Earlier today, CNBC's Brian Sullivan took a horse dose of Red Pills when, about six months after our readers, he learned that the US is issuing $1 trillion in debt every 100 days, which prompted him to rage tweet, (or rageX, not sure what the proper term is here) the following:

We’ve added 60% to national debt since 2018. Germany - a country with major economic woes - added ‘just’ 32%.   

Maybe it will never matter.   Maybe MMT is real.   Maybe we just cancel or inflate it out. Maybe career real estate borrowers or career politicians aren’t the answer.

I have no idea.  Only time will tell.   But it’s going to be fascinating to watch it play out.

He is right: it will be fascinating, and the latest budget deficit data simply confirmed that the day of reckoning will come very soon, certainly sooner than the two years that One River's Eric Peters predicted this weekend for the coming "US debt sustainability crisis."

According to the US Treasury, in February, the US collected $271 billion in various tax receipts, and spent $567 billion, more than double what it collected.

The two charts below show the divergence in US tax receipts which have flatlined (on a trailing 6M basis) since the covid pandemic in 2020 (with occasional stimmy-driven surges)...

... and spending which is about 50% higher compared to where it was in 2020.

The end result is that in February, the budget deficit rose to $296.3 billion, up 12.9% from a year prior, and the second highest February deficit on record.

And the punchline: on a cumulative basis, the budget deficit in fiscal 2024 which began on October 1, 2023 is now $828 billion, the second largest cumulative deficit through February on record, surpassed only by the peak covid year of 2021.

But wait there's more: because in a world where the US is spending more than twice what it is collecting, the endgame is clear: debt collapse, and while it won't be tomorrow, or the week after, it is coming... and it's also why the US is now selling $1 trillion in debt every 100 days just to keep operating (and absorbing all those millions of illegal immigrants who will keep voting democrat to preserve the socialist system of the US, so beloved by the Soros clan).

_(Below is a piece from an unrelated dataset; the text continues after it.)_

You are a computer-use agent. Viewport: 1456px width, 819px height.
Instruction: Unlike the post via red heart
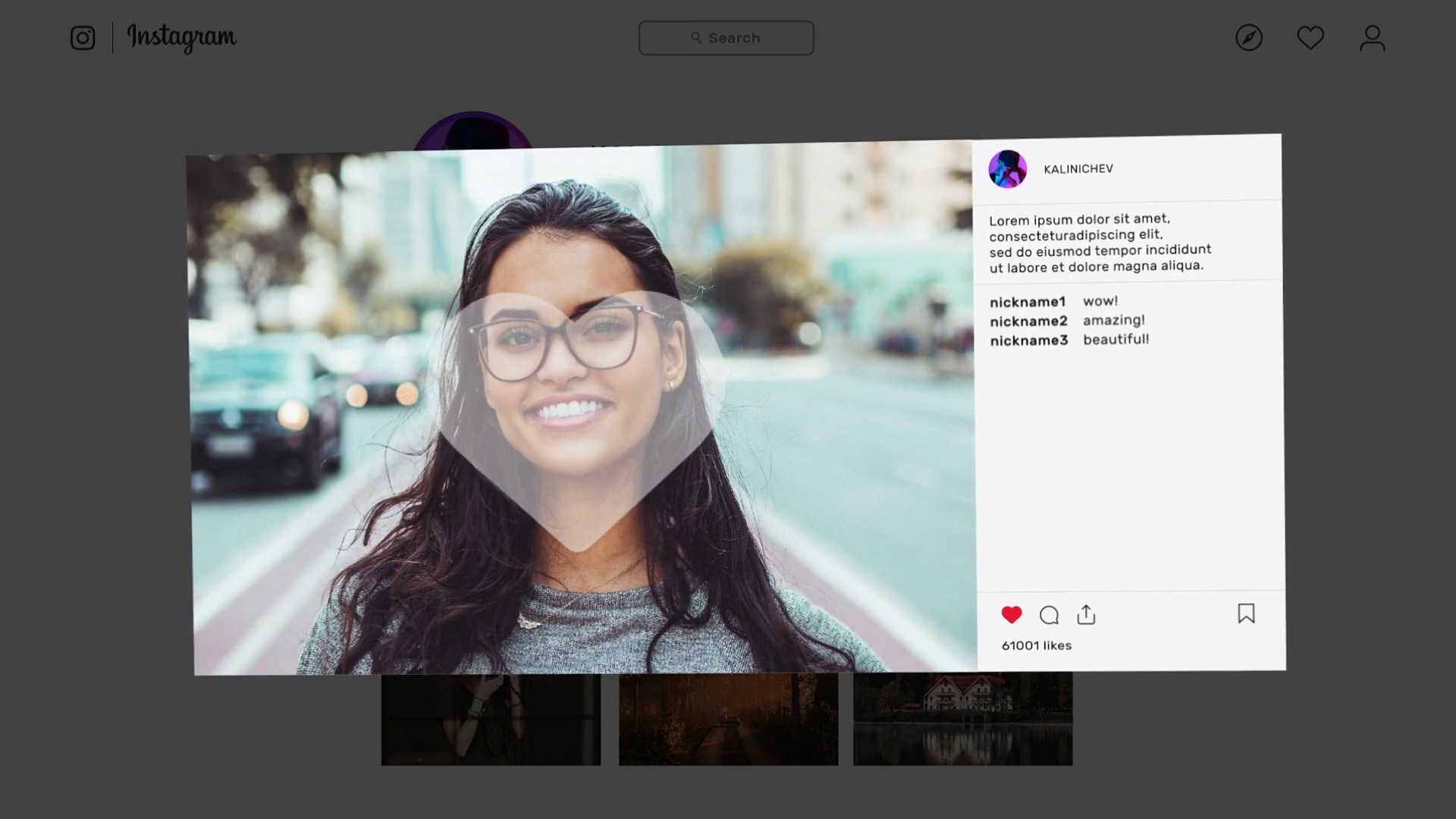click(1011, 614)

And it gets even worse, because we are now in the ponzi finance stage of the Minsky cycle, with total interest on the debt annualizing well above $1 trillion, and rising every day

... having already surpassed total US defense spending and soon to surpass total health spending and, finally all social security spending, the largest spending category of all, which means that US debt will now rise exponentially higher until the inevitable moment when the US dollar loses its reserve status and it all comes crashing down.

We conclude with another observation by CNBC's Brian Sullivan, who quotes an email by a DC strategist...

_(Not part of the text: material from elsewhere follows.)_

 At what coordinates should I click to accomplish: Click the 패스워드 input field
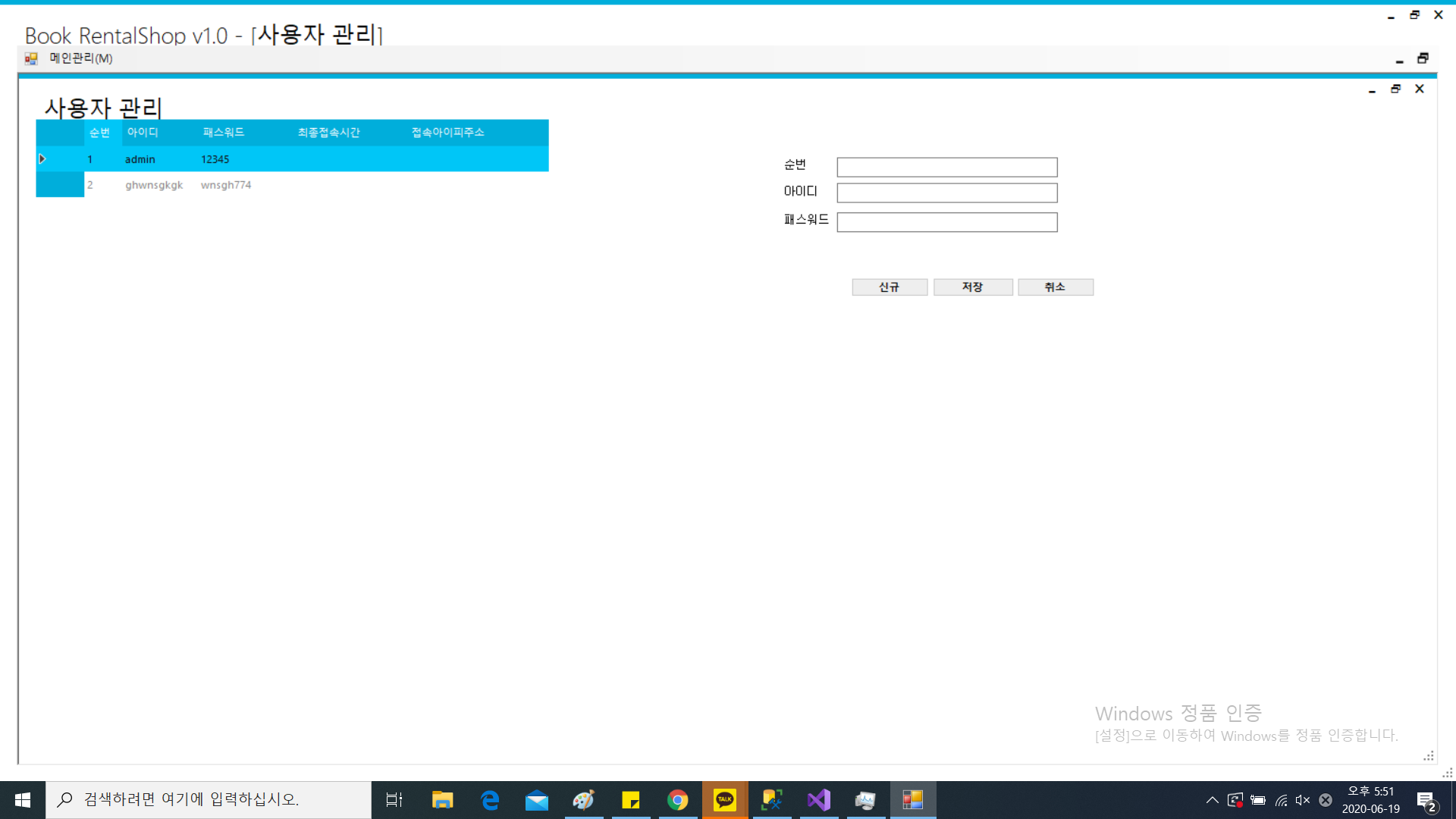tap(946, 221)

.. which lays out the proposed Biden budget as follows:

The budget deficit will growth another $16 TRILLION over next 10 years. Thats *with* the proposed massive tax hikes.

Without them the deficit will grow $19 trillion.

That's why you will hear the "deficit is being reduced by $3 trillion" over the decade.

No family budget or business could exist with this kind of math.

Of course, in the long run, neither can the US... and since neither party will ever cut the spending which everyone by now is so addicted to, the best anyone can do is start planning for the endgame.